Actually, your description of what you want to accomplish isn't very clear. It sounds to me like you have a finite vector of fixed values each with a different probability of happening and want to generate random values with the same probability distribution. If so, there are a number of ways to solve this problem. For example, start with a set of values

In[2]:=x=Sort@Table[Random[Integer,{1,100}],{4}]

Out[2]={40,75,80,92}

(which can be anything, I've used integers simply for illustration) and a set of relative frequencies

p = {2, 4, 3, 1};

These can be combined to create a "minimum" data set with exactly those relative frequencies, i.e.,

Out[6]={40,40,75,75,75,75,80,80,80,92}

With this

data[[Random[Integer, {1,10}]]]

will give you a result with one of the predefined and the predefined probability distribution.

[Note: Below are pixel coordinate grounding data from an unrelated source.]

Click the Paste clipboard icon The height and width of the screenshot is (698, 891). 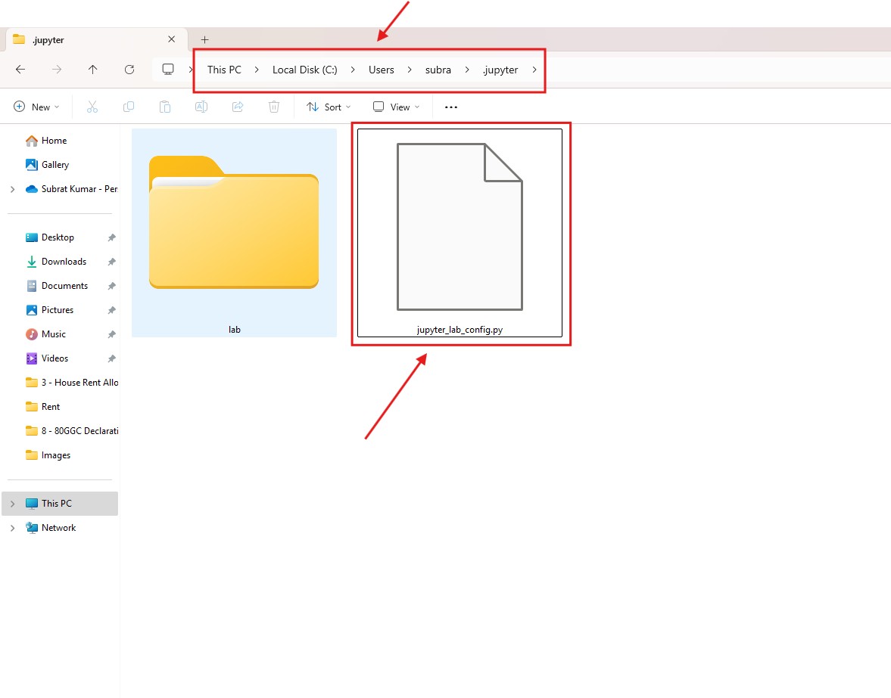(x=165, y=107)
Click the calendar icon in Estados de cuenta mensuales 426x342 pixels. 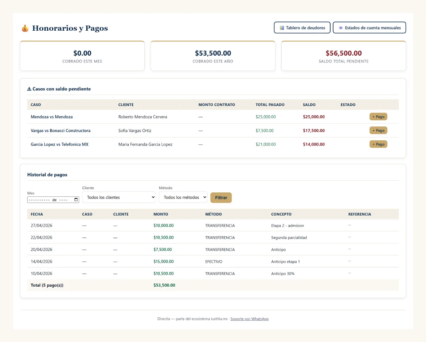click(x=341, y=28)
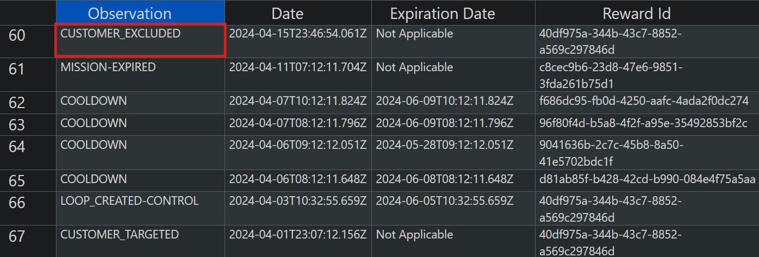Image resolution: width=759 pixels, height=257 pixels.
Task: Click row header 67
Action: (x=17, y=236)
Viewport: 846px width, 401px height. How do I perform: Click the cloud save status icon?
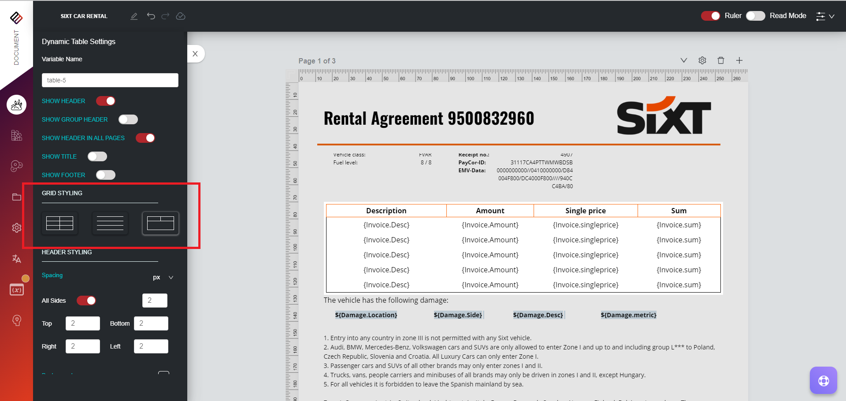[181, 16]
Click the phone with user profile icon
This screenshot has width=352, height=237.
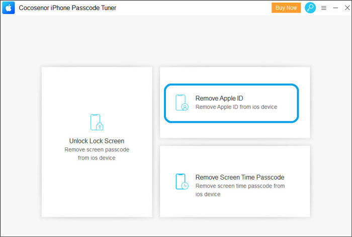182,103
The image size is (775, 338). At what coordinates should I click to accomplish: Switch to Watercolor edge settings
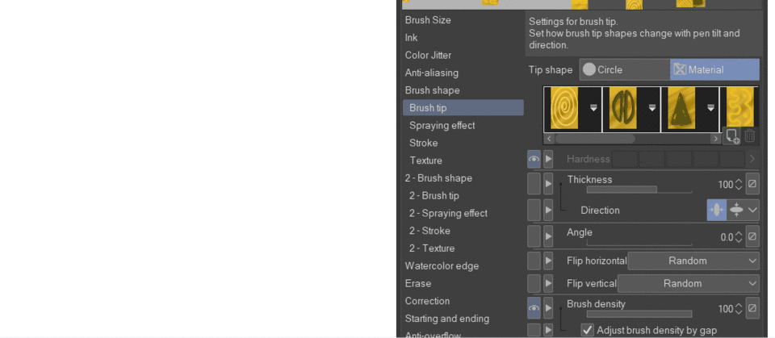442,265
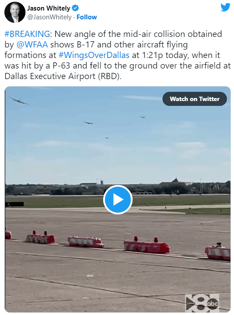Click the @JasonWhitely handle
Image resolution: width=234 pixels, height=315 pixels.
click(x=49, y=17)
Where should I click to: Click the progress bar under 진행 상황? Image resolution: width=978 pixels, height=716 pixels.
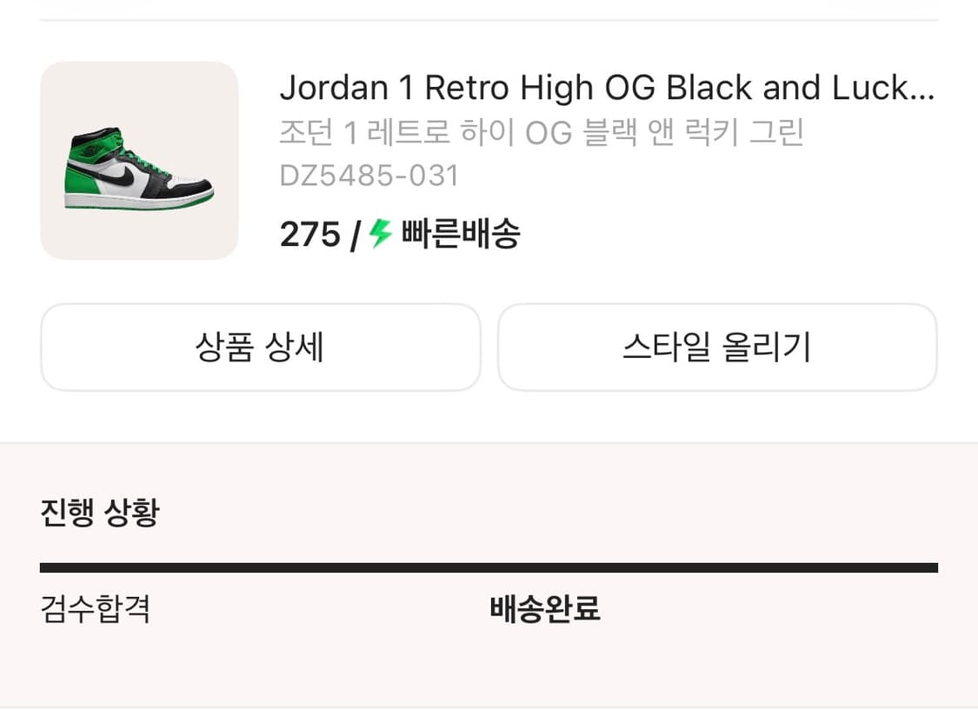click(x=489, y=566)
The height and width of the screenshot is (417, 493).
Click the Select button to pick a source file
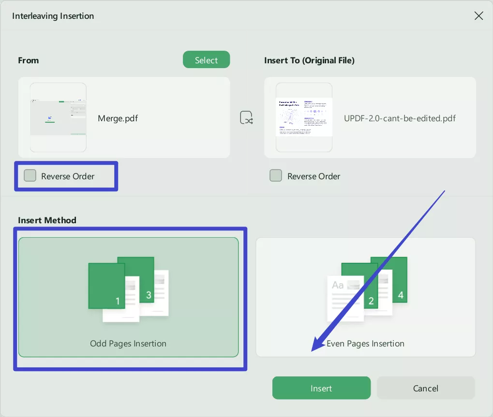click(206, 59)
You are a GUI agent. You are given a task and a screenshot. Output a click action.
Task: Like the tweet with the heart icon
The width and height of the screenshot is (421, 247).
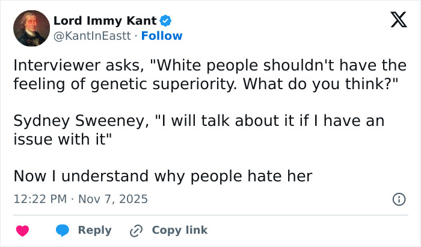22,230
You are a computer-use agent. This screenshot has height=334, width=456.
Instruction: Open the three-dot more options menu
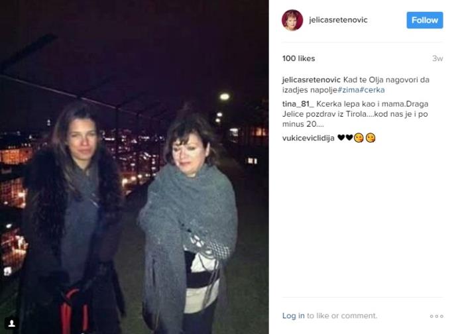[x=437, y=316]
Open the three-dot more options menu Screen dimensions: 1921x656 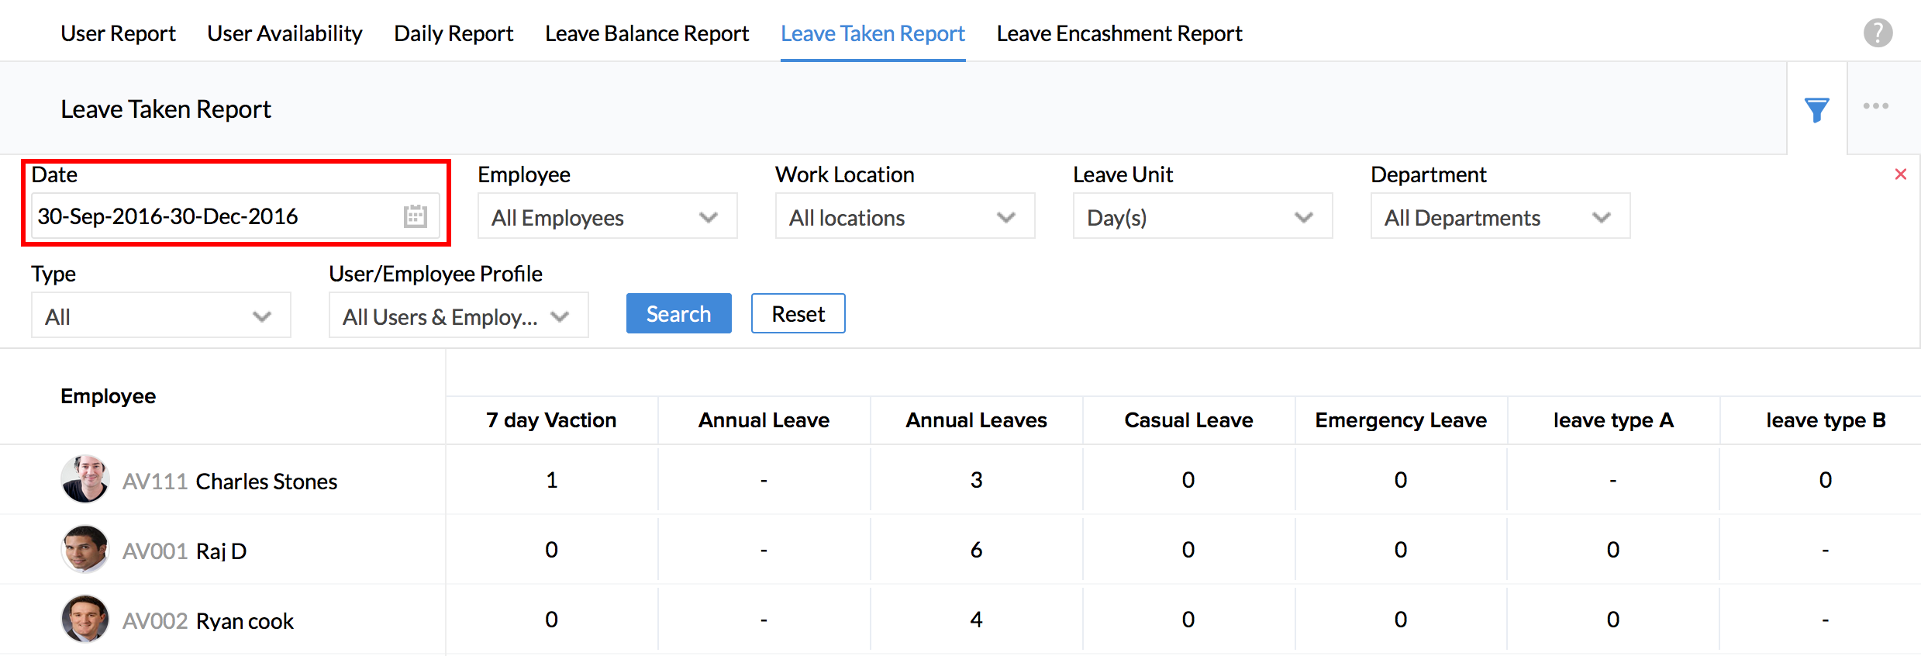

Another way to do the same thing would be construct an interpolating function for the inverse cumulative distribution function with the InterpolationOrder set to 0. Then f@Random[] where f is the interpolating function will do what you want.

Of these two methods, the first likely requires more memory unless the set of predefined values is reasonably small and the relative frequencies don't sum to a very large number. Assuming this method doesn't have unrealistic memory requirements for your particular case, it should be reasonably fast. Also, since this uses a random integer, Mathematica uses the Wolfram Rule 30 generator which meets all statistical testing I am aware of for randomness.

For larger data sets and particularly when the relative frequencies cannot be easily reduced to small integers, the first method isn't very viable. With the second approach Mathematica uses a subtract with borrow generator that passes most statistical testing but not all. It should be good enough for most applications but may require tweaking for some.

Finally, it is very possible I've misunderstood what you want to achieve. If so, an example of what you want would make it much clearer.